Selected text:
Re: the dreaded "needs XHCI_TRUST_TX_LENGTH quirk" returns

Sarah Sharp <sarah.a.sharp@xxxxxxxxxxxxxxx> · Thu, 26 Jul 2012 23:27:47 -0700

On Thu, Jul 26, 2012 at 11:09:13PM -0700, Matthew Hall wrote:
> On Thu, Jul 26, 2012 at 01:22:15PM -0700, Sarah Sharp wrote:
> > Ok, I think I have the root cause of this message, and it's a nasty
> > little bug.  Can you apply the attached patch (instead of the previous
> > debug patch) and test?  I think your disk will work once it's applied,
> > but please double check that you don't see any more of that ERROR
> > message.
> 
> I agree, that's indeed a horrifying bug. I must say that my own brain had a 
> core dump when you wrote, "this function would quite happily read all of 
> system memory before wrapping around to the right pointer value." ;-)

Yeah, I was kind of banging my head on the desk as well.  I'm really not
sure why it wasn't causing a general protection fault, so it's possible
I could be wrong in my analysis of what the bug might do.

Data records:
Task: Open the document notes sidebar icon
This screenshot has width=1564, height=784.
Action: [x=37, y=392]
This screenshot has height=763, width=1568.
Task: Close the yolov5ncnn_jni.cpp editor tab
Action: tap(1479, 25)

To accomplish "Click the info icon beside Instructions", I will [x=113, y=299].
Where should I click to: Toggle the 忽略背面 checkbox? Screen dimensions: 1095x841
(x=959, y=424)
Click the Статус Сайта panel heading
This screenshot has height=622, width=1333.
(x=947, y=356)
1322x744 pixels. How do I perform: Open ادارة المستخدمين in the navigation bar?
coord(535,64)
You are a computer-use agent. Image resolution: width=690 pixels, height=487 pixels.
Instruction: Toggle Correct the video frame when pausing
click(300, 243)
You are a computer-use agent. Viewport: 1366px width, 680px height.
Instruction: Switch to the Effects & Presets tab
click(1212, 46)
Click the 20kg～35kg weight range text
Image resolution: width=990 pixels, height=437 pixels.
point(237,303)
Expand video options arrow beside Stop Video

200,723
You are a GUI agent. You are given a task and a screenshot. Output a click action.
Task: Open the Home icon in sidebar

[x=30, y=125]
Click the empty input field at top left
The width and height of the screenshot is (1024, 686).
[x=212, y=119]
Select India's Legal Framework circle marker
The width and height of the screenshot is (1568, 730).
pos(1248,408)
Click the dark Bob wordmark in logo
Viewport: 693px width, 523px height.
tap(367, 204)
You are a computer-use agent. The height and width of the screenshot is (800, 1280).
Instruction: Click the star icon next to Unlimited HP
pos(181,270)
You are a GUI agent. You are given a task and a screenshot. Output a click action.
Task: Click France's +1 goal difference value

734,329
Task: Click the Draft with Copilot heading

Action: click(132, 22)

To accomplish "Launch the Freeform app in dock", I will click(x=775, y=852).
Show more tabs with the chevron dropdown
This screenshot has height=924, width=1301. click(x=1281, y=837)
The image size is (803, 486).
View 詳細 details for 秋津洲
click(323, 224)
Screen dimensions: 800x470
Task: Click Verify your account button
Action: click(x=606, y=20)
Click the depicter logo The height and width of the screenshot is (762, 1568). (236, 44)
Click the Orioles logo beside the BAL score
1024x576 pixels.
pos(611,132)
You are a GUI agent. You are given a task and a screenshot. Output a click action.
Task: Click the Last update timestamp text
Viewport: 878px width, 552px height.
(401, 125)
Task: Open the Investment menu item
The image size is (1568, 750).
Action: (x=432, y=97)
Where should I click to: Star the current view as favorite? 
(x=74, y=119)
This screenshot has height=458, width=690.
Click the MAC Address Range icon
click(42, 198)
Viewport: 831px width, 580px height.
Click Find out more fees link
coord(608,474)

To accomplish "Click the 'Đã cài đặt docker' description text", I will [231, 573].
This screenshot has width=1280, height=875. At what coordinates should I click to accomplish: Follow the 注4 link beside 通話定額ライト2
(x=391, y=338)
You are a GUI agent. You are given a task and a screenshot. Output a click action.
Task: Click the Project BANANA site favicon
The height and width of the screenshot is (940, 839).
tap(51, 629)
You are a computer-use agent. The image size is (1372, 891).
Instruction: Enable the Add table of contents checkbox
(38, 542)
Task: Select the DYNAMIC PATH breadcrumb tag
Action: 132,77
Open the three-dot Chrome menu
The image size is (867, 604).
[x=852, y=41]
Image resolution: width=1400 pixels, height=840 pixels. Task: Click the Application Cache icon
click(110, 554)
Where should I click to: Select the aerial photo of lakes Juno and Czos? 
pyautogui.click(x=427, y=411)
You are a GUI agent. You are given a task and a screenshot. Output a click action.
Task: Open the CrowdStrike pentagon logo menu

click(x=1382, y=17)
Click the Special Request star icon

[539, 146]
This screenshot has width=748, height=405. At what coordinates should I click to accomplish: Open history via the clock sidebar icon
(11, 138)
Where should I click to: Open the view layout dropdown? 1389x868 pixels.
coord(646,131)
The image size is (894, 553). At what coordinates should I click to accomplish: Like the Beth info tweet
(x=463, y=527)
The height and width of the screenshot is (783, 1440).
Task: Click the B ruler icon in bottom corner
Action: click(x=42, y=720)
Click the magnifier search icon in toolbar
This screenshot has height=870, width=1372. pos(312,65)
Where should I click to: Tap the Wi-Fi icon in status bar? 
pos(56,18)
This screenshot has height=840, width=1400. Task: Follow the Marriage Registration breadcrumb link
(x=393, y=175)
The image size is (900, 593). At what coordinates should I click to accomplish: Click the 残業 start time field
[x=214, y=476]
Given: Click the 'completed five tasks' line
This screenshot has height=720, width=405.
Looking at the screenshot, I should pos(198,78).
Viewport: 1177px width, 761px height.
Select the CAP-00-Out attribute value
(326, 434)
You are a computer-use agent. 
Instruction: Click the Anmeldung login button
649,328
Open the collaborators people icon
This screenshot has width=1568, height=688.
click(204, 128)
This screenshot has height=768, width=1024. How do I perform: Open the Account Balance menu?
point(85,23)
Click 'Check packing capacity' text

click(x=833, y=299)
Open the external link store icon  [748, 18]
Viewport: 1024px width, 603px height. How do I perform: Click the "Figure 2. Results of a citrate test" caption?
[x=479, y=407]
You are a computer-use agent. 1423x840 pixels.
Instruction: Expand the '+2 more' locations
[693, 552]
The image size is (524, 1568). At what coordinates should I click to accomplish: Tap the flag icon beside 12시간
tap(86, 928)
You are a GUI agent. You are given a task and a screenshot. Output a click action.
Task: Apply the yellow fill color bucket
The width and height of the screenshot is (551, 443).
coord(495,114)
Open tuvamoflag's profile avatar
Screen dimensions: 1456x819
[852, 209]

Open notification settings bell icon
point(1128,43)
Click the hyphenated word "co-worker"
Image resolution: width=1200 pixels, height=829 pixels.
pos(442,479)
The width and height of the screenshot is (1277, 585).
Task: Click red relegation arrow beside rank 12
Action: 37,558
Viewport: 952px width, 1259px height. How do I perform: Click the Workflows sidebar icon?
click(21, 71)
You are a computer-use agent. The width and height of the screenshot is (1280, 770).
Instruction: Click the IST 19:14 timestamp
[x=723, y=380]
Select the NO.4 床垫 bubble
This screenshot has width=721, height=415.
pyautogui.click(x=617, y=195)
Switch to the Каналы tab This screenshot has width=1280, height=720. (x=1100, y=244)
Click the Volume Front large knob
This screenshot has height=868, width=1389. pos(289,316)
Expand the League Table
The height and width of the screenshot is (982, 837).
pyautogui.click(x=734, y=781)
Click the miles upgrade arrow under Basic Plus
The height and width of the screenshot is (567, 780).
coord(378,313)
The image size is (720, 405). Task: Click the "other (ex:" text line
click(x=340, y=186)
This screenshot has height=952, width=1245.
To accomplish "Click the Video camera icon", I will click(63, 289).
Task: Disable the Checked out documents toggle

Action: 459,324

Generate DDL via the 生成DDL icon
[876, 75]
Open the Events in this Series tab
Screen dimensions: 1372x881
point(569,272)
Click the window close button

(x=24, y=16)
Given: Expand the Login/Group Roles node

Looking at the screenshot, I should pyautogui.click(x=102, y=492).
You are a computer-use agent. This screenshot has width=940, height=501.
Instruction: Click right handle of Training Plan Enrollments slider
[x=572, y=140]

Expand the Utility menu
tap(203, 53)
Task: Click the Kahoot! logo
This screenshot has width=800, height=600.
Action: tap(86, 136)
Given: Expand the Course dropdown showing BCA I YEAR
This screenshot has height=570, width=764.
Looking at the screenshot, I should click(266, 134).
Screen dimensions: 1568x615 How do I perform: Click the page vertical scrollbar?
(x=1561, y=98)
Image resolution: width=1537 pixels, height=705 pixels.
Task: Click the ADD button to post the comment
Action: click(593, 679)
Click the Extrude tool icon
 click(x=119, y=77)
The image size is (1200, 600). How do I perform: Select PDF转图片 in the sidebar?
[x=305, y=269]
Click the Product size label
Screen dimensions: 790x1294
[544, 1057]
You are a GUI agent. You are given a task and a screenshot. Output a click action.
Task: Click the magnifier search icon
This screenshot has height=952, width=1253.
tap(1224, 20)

Short problem: Please condense the paragraph of the thread that begins "Yeah, I was kind of banging" into a short bulleted list of its main points. The entries are separate from the thread.

Result for this exercise:
- The writer was also exasperated by the bug.
- It is unclear to the writer why the bug did not cause a general protection fault.
- For that reason, the writer's analysis of what the bug might do could be wrong.